President Obama is minutes away from making a last-minute national security announcement. Political pundits persist in calling the Sunday night emergency announcement “extraordinary,” and though I regularly disagree with the talking heads, in this case, I think “extraordinary” is most likely the perfect word.
UPDATE: CNN, The New York Times and The Washington Post are all reporting that Osama Bin Laden is dead. Do you remember where you were when you first heard that name? How about what you were doing when you heard the towers were crashing? Where are you now, 10 years later, hearing that
Obama Osama Bin Laden is dead?
UPDATE II (10:10 p.m.): Bin Laden was reportedly killed in a mansion just outside Islamabad by “actionable U.S. intelligence.” People are literally cheering in the streets in Washington D.C.
UPDATE III (10:50 p.m.): Within the announcement Obama first and last gave nod to those who lost family and friends on Sept. 11, 2001. He then informed the world that when he first came into office he gave the CIA the directive to capture or kill Bin Laden. Ten years later,
today a week ago a small infantry of men targeted a compound in Pakistan where Bin Laden was believed to be hiding. After a brief firefight, Bin Laden was killed and taken into custody by the U.S. DNA testing confirmed the identity today.
It’s a night, Obama said (and I think we can all agree) many in the country have waited in painful anticipation for, for 10 years.
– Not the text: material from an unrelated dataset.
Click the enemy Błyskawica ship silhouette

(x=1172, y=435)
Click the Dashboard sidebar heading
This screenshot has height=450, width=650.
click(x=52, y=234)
As a 13-year-old waking up on Sept. 11, 2001, I remember blearily walking downstairs to find my dad readying to leave from work. “Go turn on a TV, kiddo, there’s history happening right now.” I sat wide-eyed on my parents’ bed with my sister and mom, watching as the first plane hit the World Trade Center.
Ten years later at 23, sitting on my couch, drinking a smoothie, I received the news of Obama’s announcement via Twitter and immediately texted my sister nearly the same words our dad said to me years ago, “Turn on the TV, kid. … This is a historical moment, you’re not going to want to miss it.” Her response, “I’m shocked.” I think we all are. But this is one of those moments, like Sept. 11, that years from now we’ll all recall where we were and what we were doing when we heard the news, Osama Bin Laden is dead.